* [Task prompt]: The output must be the data, printed exactly as written.

* [Information supplied]:

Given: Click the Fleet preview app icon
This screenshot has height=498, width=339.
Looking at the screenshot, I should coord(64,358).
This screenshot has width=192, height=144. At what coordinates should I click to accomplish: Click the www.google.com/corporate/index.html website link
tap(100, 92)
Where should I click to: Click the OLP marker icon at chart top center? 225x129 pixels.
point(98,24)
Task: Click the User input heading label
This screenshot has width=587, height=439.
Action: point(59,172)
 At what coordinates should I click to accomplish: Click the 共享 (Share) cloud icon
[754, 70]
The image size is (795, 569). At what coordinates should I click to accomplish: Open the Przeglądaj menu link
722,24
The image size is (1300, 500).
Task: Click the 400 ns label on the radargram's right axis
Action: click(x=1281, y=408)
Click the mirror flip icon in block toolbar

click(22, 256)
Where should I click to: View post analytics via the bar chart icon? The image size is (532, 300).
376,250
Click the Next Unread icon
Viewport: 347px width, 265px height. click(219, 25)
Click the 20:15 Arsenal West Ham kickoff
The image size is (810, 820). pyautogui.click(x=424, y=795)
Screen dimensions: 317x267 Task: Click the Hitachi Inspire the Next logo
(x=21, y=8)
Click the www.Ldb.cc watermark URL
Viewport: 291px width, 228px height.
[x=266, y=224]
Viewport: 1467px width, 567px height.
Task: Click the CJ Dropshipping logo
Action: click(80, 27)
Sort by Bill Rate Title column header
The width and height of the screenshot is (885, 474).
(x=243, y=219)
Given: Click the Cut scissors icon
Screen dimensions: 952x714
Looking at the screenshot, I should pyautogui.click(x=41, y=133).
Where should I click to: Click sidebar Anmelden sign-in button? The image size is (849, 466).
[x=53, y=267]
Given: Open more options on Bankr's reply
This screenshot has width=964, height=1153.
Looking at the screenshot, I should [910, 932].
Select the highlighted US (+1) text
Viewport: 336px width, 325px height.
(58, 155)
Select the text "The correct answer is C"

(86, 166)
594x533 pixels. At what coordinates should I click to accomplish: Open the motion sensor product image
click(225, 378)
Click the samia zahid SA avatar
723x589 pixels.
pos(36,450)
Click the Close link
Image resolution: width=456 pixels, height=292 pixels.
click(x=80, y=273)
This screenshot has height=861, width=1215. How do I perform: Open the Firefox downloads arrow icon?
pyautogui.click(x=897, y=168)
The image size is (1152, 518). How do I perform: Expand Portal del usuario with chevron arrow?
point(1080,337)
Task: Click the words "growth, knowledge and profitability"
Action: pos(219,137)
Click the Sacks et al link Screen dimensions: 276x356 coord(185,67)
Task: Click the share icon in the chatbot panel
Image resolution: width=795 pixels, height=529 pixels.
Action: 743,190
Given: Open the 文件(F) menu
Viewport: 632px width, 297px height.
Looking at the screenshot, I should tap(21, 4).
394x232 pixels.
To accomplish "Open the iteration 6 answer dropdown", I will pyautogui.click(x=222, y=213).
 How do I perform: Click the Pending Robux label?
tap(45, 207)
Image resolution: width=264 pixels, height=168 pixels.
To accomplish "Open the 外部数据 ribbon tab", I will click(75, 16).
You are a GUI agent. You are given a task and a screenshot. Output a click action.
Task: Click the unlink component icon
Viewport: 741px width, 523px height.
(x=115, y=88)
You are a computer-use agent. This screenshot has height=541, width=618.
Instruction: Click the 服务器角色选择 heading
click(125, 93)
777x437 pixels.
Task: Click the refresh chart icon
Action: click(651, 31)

* [Final answer]:
Given: Click the Fleet preview app icon
This screenshot has height=498, width=339.
Looking at the screenshot, I should coord(64,358).
This screenshot has width=192, height=144. At what coordinates should I click to accomplish: Click the www.google.com/corporate/index.html website link
tap(100, 92)
Where should I click to: Click the OLP marker icon at chart top center? 225x129 pixels.
point(98,24)
Task: Click the User input heading label
This screenshot has width=587, height=439.
Action: point(59,172)
 At what coordinates should I click to accomplish: Click the 共享 (Share) cloud icon
[754, 70]
The image size is (795, 569). At what coordinates should I click to accomplish: Open the Przeglądaj menu link
722,24
The image size is (1300, 500).
Task: Click the 400 ns label on the radargram's right axis
Action: click(x=1281, y=408)
Click the mirror flip icon in block toolbar

click(22, 256)
Where should I click to: View post analytics via the bar chart icon? The image size is (532, 300).
376,250
Click the Next Unread icon
Viewport: 347px width, 265px height. click(219, 25)
Click the 20:15 Arsenal West Ham kickoff
The image size is (810, 820). pyautogui.click(x=424, y=795)
Screen dimensions: 317x267 Task: Click the Hitachi Inspire the Next logo
(x=21, y=8)
Click the www.Ldb.cc watermark URL
Viewport: 291px width, 228px height.
[x=266, y=224]
Viewport: 1467px width, 567px height.
Task: Click the CJ Dropshipping logo
Action: click(80, 27)
Sort by Bill Rate Title column header
The width and height of the screenshot is (885, 474).
(x=243, y=219)
Given: Click the Cut scissors icon
Screen dimensions: 952x714
Looking at the screenshot, I should pyautogui.click(x=41, y=133).
Where should I click to: Click sidebar Anmelden sign-in button? The image size is (849, 466).
[x=53, y=267]
Given: Open more options on Bankr's reply
This screenshot has width=964, height=1153.
Looking at the screenshot, I should [910, 932].
Select the highlighted US (+1) text
Viewport: 336px width, 325px height.
(58, 155)
Select the text "The correct answer is C"

(86, 166)
594x533 pixels. At what coordinates should I click to accomplish: Open the motion sensor product image
click(225, 378)
Click the samia zahid SA avatar
723x589 pixels.
pos(36,450)
Click the Close link
Image resolution: width=456 pixels, height=292 pixels.
click(x=80, y=273)
This screenshot has height=861, width=1215. How do I perform: Open the Firefox downloads arrow icon?
pyautogui.click(x=897, y=168)
The image size is (1152, 518). How do I perform: Expand Portal del usuario with chevron arrow?
point(1080,337)
Task: Click the words "growth, knowledge and profitability"
Action: pos(219,137)
Click the Sacks et al link Screen dimensions: 276x356 coord(185,67)
Task: Click the share icon in the chatbot panel
Image resolution: width=795 pixels, height=529 pixels.
Action: 743,190
Given: Open the 文件(F) menu
Viewport: 632px width, 297px height.
Looking at the screenshot, I should tap(21, 4).
394x232 pixels.
To accomplish "Open the iteration 6 answer dropdown", I will pyautogui.click(x=222, y=213).
 How do I perform: Click the Pending Robux label?
tap(45, 207)
Image resolution: width=264 pixels, height=168 pixels.
To accomplish "Open the 外部数据 ribbon tab", I will click(75, 16).
You are a GUI agent. You are given a task and a screenshot. Output a click action.
Task: Click the unlink component icon
Viewport: 741px width, 523px height.
(x=115, y=88)
You are a computer-use agent. This screenshot has height=541, width=618.
Instruction: Click the 服务器角色选择 heading
click(125, 93)
777x437 pixels.
Task: Click the refresh chart icon
Action: click(651, 31)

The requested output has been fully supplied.